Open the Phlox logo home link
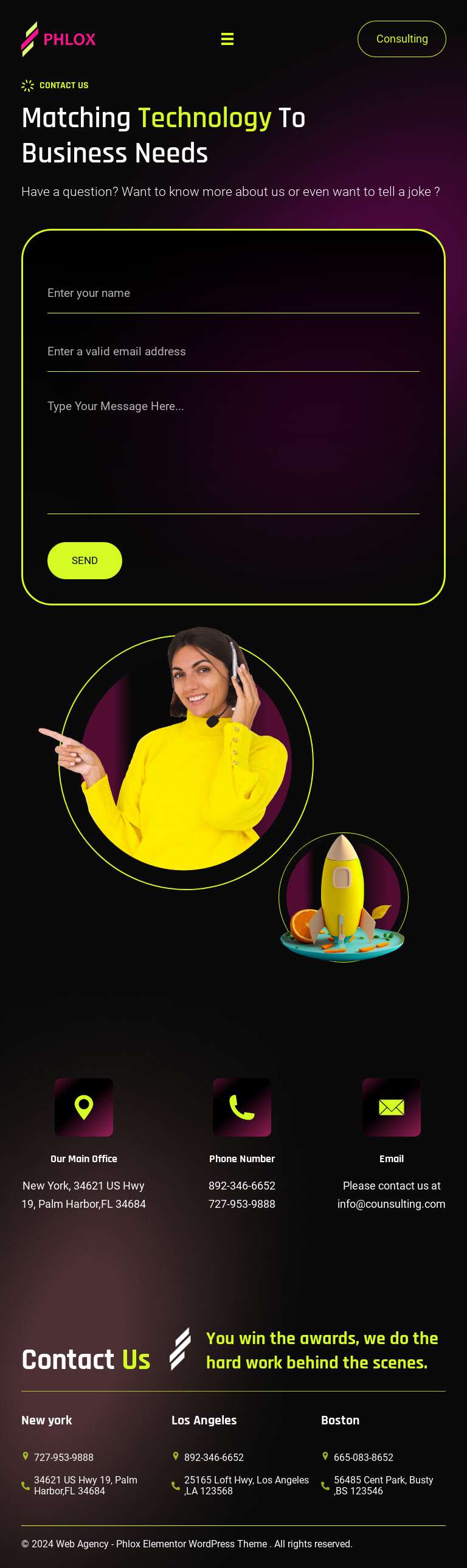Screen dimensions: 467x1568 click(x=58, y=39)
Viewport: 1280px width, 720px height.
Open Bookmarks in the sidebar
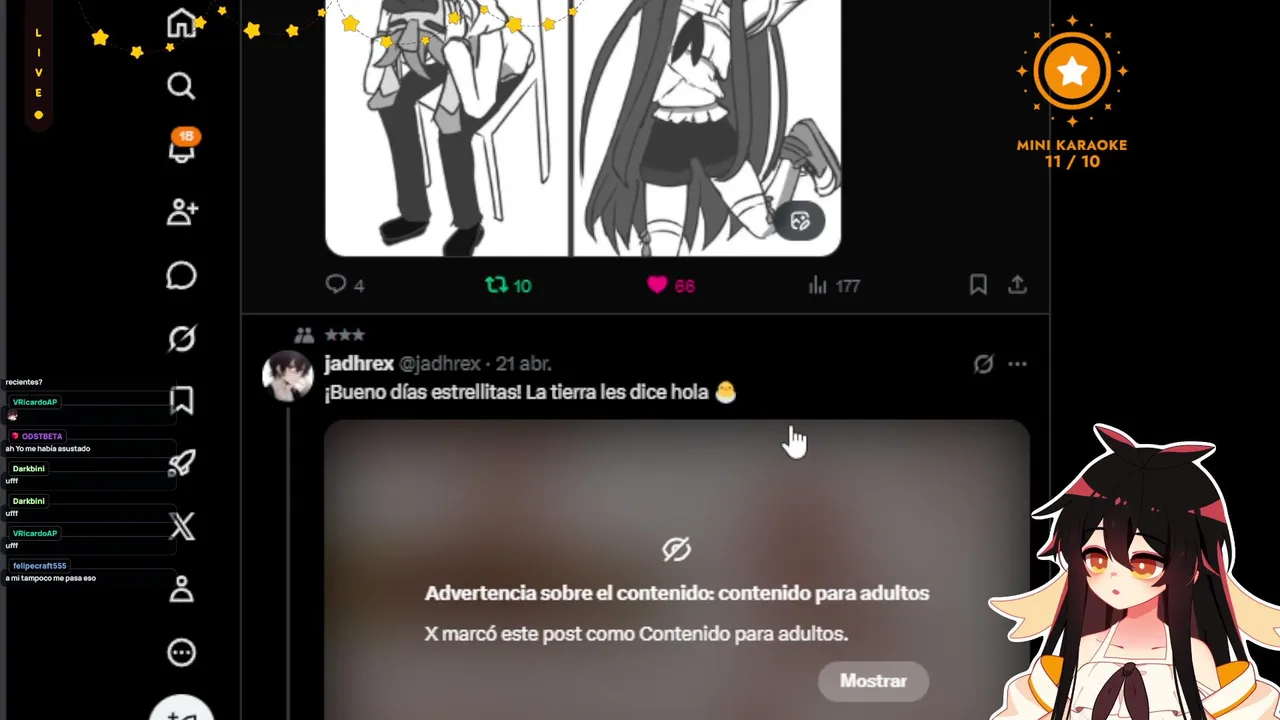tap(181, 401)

__Written task__.
Locate every line in the rows above that contains the word "Open", and copy each one.

__Output of the exercise__.
Open the Phlox logo home link
Open Bookmarks in the sidebar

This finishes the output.